(Saved data entries)
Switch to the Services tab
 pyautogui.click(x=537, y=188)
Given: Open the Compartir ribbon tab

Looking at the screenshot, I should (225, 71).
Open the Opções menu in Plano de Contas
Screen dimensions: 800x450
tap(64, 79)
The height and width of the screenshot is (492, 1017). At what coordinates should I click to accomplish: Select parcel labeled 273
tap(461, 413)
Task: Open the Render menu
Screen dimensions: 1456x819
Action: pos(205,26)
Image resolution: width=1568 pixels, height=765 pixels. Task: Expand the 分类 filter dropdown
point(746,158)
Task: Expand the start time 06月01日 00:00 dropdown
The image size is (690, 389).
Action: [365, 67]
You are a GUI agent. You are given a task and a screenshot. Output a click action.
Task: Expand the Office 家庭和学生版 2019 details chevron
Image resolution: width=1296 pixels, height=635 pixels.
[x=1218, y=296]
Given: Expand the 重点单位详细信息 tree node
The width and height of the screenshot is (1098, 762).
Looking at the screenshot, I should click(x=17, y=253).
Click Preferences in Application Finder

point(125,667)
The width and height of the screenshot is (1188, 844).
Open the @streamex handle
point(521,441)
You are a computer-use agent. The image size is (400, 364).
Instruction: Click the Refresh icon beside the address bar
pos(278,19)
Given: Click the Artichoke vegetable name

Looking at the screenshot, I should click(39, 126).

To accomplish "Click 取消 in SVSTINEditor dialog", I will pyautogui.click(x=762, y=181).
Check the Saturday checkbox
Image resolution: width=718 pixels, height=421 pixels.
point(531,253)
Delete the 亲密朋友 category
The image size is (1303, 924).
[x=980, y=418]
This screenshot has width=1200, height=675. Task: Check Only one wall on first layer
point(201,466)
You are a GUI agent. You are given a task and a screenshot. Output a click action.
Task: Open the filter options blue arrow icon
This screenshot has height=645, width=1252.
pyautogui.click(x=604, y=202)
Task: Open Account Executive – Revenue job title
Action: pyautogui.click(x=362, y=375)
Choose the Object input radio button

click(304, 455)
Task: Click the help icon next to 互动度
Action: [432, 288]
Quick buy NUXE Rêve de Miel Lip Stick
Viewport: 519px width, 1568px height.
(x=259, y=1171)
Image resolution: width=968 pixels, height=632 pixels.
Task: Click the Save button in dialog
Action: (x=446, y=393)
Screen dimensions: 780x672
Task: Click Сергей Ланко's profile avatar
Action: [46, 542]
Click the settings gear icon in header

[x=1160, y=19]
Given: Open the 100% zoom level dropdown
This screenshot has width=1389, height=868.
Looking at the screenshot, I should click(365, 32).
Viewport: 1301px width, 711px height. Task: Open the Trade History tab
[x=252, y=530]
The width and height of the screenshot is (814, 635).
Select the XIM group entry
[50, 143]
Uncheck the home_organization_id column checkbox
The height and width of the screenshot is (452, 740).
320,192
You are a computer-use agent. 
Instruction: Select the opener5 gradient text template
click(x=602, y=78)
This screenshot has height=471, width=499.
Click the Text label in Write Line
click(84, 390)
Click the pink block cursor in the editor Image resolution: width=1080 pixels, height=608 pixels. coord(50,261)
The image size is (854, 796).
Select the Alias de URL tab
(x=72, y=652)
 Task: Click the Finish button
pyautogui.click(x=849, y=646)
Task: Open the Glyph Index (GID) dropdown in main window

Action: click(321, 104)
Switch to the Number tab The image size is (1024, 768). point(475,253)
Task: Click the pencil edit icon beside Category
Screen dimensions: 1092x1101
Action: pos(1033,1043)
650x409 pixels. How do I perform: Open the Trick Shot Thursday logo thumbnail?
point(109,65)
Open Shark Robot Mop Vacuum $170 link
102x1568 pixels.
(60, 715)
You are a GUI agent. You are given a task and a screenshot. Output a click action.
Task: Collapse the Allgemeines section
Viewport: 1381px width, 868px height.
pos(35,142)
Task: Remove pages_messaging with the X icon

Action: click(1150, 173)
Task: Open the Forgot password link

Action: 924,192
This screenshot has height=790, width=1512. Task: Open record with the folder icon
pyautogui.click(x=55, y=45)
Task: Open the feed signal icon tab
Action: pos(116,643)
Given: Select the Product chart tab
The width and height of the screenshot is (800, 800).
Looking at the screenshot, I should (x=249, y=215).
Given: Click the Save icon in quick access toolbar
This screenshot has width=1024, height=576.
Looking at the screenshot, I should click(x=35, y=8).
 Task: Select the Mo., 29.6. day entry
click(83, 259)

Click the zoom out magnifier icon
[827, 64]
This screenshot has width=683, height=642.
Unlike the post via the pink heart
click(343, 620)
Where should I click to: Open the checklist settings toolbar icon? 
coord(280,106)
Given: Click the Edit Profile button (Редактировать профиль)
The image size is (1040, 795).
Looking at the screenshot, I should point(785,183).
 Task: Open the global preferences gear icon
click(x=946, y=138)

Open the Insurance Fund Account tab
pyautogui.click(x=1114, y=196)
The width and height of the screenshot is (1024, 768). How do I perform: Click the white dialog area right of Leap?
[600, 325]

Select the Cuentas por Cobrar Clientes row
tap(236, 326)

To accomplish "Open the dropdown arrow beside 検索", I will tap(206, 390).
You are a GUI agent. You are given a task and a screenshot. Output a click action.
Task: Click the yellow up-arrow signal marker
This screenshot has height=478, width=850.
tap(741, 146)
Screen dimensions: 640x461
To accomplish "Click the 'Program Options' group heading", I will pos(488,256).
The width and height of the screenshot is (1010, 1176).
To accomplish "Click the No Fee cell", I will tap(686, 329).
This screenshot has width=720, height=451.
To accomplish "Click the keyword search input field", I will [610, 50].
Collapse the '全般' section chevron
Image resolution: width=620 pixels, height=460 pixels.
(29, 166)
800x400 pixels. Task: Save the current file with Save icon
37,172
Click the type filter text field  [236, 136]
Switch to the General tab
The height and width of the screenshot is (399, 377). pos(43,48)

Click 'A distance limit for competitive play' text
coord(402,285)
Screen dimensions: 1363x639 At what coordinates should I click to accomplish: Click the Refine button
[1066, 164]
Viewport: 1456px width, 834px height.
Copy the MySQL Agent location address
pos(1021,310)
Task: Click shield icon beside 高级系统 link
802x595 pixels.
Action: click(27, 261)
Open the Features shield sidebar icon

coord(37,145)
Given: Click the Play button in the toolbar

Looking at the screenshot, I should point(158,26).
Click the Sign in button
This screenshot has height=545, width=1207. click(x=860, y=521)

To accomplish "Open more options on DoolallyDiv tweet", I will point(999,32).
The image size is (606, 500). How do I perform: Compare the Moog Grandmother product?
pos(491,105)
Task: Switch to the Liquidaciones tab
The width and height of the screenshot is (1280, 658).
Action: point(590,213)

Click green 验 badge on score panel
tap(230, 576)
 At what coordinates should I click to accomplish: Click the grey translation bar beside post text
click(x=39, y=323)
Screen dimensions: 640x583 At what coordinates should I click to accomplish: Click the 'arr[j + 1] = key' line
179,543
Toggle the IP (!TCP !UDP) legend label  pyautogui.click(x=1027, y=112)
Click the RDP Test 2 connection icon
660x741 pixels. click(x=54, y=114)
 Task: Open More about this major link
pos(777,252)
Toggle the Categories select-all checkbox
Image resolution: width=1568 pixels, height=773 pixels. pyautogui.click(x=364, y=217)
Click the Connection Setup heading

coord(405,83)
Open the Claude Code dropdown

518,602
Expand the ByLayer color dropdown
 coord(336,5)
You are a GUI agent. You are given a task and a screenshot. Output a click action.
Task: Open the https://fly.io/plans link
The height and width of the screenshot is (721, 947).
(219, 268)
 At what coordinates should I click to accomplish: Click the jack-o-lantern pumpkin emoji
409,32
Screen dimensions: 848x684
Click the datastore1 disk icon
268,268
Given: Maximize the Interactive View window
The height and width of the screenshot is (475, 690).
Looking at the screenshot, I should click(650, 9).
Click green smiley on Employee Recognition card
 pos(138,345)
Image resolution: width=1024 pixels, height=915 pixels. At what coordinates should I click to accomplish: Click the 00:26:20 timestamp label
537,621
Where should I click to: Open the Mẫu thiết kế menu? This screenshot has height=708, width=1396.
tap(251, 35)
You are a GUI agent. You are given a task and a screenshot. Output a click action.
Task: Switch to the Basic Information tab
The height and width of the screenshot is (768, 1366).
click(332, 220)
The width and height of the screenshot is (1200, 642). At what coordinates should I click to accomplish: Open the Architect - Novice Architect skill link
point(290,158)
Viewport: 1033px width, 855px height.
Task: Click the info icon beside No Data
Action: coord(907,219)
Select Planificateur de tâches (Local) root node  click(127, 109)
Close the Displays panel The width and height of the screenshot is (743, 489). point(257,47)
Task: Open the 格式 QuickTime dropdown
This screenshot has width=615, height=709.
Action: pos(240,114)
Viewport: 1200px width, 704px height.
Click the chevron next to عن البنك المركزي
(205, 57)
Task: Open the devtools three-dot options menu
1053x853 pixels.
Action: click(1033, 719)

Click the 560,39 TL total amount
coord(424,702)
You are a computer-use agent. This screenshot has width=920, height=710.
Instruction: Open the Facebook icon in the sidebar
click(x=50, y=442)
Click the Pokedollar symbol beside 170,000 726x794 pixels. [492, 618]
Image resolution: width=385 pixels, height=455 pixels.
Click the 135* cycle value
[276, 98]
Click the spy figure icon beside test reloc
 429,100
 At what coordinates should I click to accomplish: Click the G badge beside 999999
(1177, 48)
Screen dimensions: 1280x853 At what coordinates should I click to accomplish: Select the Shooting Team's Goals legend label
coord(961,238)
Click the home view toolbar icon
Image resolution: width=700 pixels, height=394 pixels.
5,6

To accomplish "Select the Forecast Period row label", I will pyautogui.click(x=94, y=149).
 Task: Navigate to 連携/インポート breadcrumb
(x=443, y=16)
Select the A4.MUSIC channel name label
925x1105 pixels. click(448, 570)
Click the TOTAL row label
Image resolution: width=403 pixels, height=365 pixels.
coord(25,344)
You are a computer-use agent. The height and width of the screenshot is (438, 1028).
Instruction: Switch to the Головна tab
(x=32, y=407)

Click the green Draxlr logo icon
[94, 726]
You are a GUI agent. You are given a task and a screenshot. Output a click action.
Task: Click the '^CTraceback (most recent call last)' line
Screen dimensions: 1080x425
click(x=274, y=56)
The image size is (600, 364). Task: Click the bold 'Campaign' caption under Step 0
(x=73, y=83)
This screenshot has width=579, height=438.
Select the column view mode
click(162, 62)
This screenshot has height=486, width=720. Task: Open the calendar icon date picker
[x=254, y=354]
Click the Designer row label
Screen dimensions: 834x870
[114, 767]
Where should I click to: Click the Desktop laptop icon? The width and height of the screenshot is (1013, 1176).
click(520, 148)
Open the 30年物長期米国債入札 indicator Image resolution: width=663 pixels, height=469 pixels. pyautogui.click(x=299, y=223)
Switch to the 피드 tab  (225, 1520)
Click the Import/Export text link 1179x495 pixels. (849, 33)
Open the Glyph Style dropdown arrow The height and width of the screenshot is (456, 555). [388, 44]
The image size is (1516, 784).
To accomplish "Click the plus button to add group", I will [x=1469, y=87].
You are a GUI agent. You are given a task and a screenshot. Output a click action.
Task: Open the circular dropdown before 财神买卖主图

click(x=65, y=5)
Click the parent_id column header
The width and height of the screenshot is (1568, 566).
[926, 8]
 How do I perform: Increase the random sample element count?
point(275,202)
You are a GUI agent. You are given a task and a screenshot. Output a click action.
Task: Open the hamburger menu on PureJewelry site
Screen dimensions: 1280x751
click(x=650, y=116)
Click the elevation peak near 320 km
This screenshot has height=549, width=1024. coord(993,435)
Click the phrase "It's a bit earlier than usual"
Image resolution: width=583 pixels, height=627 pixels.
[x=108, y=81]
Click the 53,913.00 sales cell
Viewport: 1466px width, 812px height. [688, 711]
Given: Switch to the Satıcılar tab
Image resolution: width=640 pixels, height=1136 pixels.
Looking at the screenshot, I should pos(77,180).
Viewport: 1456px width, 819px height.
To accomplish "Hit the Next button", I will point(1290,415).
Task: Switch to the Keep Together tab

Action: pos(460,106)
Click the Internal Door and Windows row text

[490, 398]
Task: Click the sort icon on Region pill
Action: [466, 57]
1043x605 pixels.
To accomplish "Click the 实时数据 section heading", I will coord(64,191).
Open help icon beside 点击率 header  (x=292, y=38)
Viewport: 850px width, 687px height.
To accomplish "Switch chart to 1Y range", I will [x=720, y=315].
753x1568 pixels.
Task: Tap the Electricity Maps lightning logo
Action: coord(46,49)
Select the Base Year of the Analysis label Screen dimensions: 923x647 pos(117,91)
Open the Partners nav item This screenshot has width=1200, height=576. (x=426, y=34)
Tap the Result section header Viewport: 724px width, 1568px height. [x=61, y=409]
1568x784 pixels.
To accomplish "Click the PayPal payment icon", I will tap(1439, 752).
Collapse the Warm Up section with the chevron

Problem to work on:
Tally every line above that has the word "node", and report the total with no other words.

Finished task:
2